Passage to read
>> Begin

An excellent question. But as most of the AGW skeptics who have been shut out of the discussion by proponents of the IPCC believe there is a strong left leaning ideological perspective as well as political purposes built into all this, it certainly can't be dismissed. I have yet to see the IPCC even acknowledge any observation, data, or any conclusions that don't fit the drumbeated mantra that AGW will bring catastrophe to the world if it is not reversed in the near future.

If they truly believed that, I don't think we would be seeing recommendations involving selling carbon credits or exemptions for everybody but the most affluent countries. And we would see the global warming gurus walking the walk as well as talking the talk. From what I've seen, they don't.
0 Replies
 
Walter Hinteler
 
  1  
Reply Thu 6 Mar, 2008 01:59 pm
Foxfyre wrote:
But as most of the AGW skeptics who have been shut out of the discussion by proponents of the IPCC believe there is a strong left leaning ideological perspective as well as political purposes built into all this, ...


You are not going to tell my that our chancellor and her environmental minister are strongly left leaning, or you? Shocked
0 Replies
 
Steve 41oo
 
  1  
Reply Thu 6 Mar, 2008 02:09 pm
ah! They have a "left leaning political perspective". Which presumably means they are innumerate and totally incapable of earth system science.

Its the skeptics who are politically driven. You know full well that accepting the conclusions will mean radical change, to which you are unwilling to commit.

Therefore you rubbish the science
Then rubbish the methodology
Then pull every trick to rubbish the conclusion
Then when all else fails you rubbish the people making the conclusion.
0 Replies
 
Foxfyre
 
  1  
Reply Thu 6 Mar, 2008 02:15 pm
Walter Hinteler wrote:
Foxfyre wrote:
But as most of the AGW skeptics who have been shut out of the discussion by proponents of the IPCC believe there is a strong left leaning ideological perspective as well as political purposes built into all this, ...

>> End

Tasks and exercises
• 1. Decide whether each statement agrees with the climate forum thread, answering yes or no and quoting the words that settle it. (a) Steve 41oo says it is the skeptics who are politically driven. (b) Walter Hinteler's reply is dated Thu 6 Mar, 2008 at 02:09 pm. (c) The opening post says the IPCC has acknowledged data that does not fit its conclusions.
• 2. In the climate forum thread, which two people does Walter Hinteler say should not be called strongly left leaning?
• 3. Please carry the climate forum thread on from the point where it stops.

Data entries
>> Begin

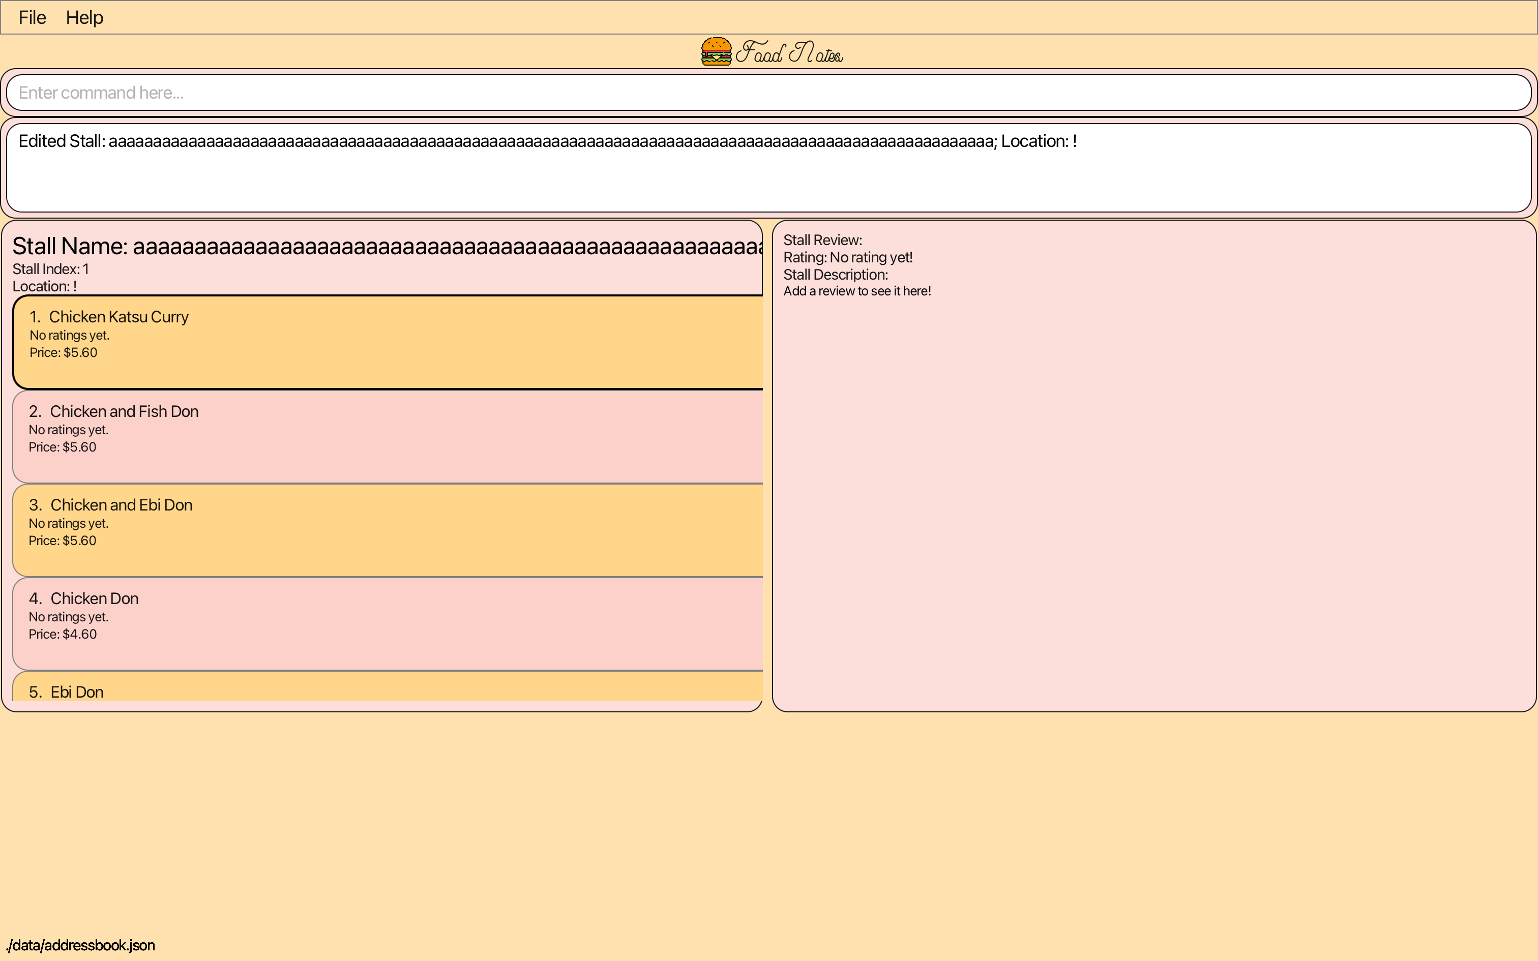The width and height of the screenshot is (1538, 961).
Task: Click the 'Rating: No rating yet!' text
Action: [x=847, y=257]
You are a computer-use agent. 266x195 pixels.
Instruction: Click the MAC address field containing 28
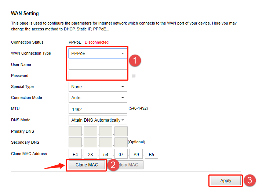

>> End

Answers per task
• 1.
(a) Yes: "Its the skeptics who are politically driven."
(b) No: "Reply Thu 6 Mar, 2008 01:59 pm"
(c) No: "I have yet to see the IPCC even acknowledge any observation, data, or any conclusions that don't fit the drumbeated mantra"

• 2. His country's chancellor and her environmental minister.

• 3.
You are not going to tell my that our chancellor and her environmental minister are strongly left leaning, or you? Shocked


As you define 'left leaning', I don't know. As we define 'left leaning', I suspect both would be left of center here.
0 Replies
 
Walter Hinteler
 
  1  
Reply Thu 6 Mar, 2008 02:18 pm
Shocked Shocked Shocked
0 Replies
 
Foxfyre
 
  1  
Reply Thu 6 Mar, 2008 02:21 pm
Steve 41oo wrote:
ah! They have a "left leaning political perspective". Which presumably means they are innumerate and totally incapable of earth system science.

Its the skeptics who are politically driven. You know full well that accepting the conclusions will mean radical change, to which you are unwilling to commit.

Therefore you rubbish the science
Then rubbish the methodology
Then pull every trick to rubbish the conclusion
Then when all else fails you rubbish the people making the conclusion.


You presume a lot of stuff I didn't say in your therefore Steve. I am not unwilling to commit to anything that I believe to be the real deal and necessary for the common good. I am hugely unwilling to commit to radically altering my lifestyle or damage my country's economy or doom hundreds of millions of people to more generations of crushing poverty based on what appears to likely be flawed science. I at least have read all the stuff the IPCC has put out and read all the arguments on their side and have tried to do so with an open mind. I have also read all the arguments on the other side with an open mind too, and so far find the arguments put forth by the skeptics to be the most persuasive.

And in the meanwhile, I am going to guess that my personal lifestyle is probably comparable to yours, but I live my lifestyle out of choice and like having a choice. I don't want my government or anybody's government telling me how I must live to satisfy ideological or political ambitions based on fuzzy science.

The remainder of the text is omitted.